Everything about the morning routine – from the oats I pre-soaked the night before, to the toothbrushes that are kept near the back door to jog our hygiene memories – has been curated to facilitate a loose order to the unavoidable chaos that is a house full of kids under six. The playlists are no less vital to our morning success than remembering to wash my eldest’s sports uniform in time.

For a generation of parents who have spent the past two years with more child contact hours than we would have ever expected, children’s music has become omnipresent.

“I think the biggest difference in the way parents and kids consume music these days, even compared to a decade ago, is how portable, customisable and accessible it is,” says Paul Field, a music industry giant.

This difference has informed his new offering, the early childhood music brand Peachy Keen. Released via Apple Music’s independent music platform Platoon, the ambitious project launched this month with the debut album Animal Songs.

Recorded with some of the country’s top musicians and composed by his brother John (who penned over 300 Wiggles hits – their other brother, Anthony, is none other than the Blue Wiggle himself), Field says he wanted to offer a diverse range of sounds and concentrate on production quality (“when you hear strings on a track, it’s an actual string quartet”) rather than focusing on a specific style or genre.

“We’re just starting with the music first [as opposed to creating a band], because this way we can use a carousel of different musicians, singers and styles. I feel that brings quite a bit of variety to the sound.”

As far as industry pedigree goes, Field has good reason to bet on himself. During his 24-year management, the Wiggles topped Business Review Weekly’s list of highest-earning Australian entertainers for four years running, sold millions of albums and appeared on TV screens in over 100 countries.
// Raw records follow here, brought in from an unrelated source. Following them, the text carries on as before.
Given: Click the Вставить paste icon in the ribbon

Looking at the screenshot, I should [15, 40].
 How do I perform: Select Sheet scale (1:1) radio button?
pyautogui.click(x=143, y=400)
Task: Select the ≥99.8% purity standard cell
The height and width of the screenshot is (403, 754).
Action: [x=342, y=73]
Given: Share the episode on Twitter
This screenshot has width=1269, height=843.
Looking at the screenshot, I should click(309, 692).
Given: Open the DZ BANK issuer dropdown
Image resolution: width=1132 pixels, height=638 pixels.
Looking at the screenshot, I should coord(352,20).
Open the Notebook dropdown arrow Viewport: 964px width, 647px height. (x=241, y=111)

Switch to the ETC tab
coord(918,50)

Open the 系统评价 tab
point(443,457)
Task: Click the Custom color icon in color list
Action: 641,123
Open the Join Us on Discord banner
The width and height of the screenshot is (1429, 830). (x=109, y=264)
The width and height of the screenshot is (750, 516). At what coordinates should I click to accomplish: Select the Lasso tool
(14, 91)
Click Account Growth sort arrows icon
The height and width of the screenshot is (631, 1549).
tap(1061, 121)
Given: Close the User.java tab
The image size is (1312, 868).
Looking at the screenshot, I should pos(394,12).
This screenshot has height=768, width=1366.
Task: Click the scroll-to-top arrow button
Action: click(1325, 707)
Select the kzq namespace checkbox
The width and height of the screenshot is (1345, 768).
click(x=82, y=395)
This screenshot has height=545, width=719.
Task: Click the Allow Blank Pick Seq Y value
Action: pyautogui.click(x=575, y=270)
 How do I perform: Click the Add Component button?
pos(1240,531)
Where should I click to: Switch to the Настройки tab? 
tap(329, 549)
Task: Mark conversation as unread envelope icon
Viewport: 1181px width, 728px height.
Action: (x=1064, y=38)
Even discounting the stratospheric success of the Wiggles on the world stage, Australian children’s entertainment exports are overrepresented abroad.

“At the moment, we actually have more listeners in the US than here,” says the musician and comedian Matt Okine, one half of the kid’s entertainment duo Diver City; his partner is the musician and producer Kristy Lee Peters. He credits the all-important peer-recommendation algorithms on streaming platforms with this international success.

Music has, historically, been divided into age-dictated blocks; there’s children’s music and then there’s grown-up music, each walled off from the other. It is this tension, says Peters, that forms the origin story of Diver City.

“When you have kids, you listen to music over and over, and over and over and over and over again,” she laughs. “Coincidentally, Matt and I both had kids five days apart. We went away on a family holiday and started chatting about it, and the idea kind of came out of finding something that could bridge the gap between children’s music and music that adults would like or would at least be bearable.”

For every “bearable” piece of kid’s music, there is a famously unbearable alternative. Korean entertainment company PinkFong’s repetitive techno juggernaut Baby Shark, which became the most-viewed YouTube video of all time, is forcefully embedded into the amygdalae of parents the globe over.

Baby Shark, do do do-do-do-do!

And while annoying parents with the musical equivalent of a mosquito can be lucrative, there is fertile ground (and perhaps more longevity) in the possibility of making something they’ll enjoy alongside their kids.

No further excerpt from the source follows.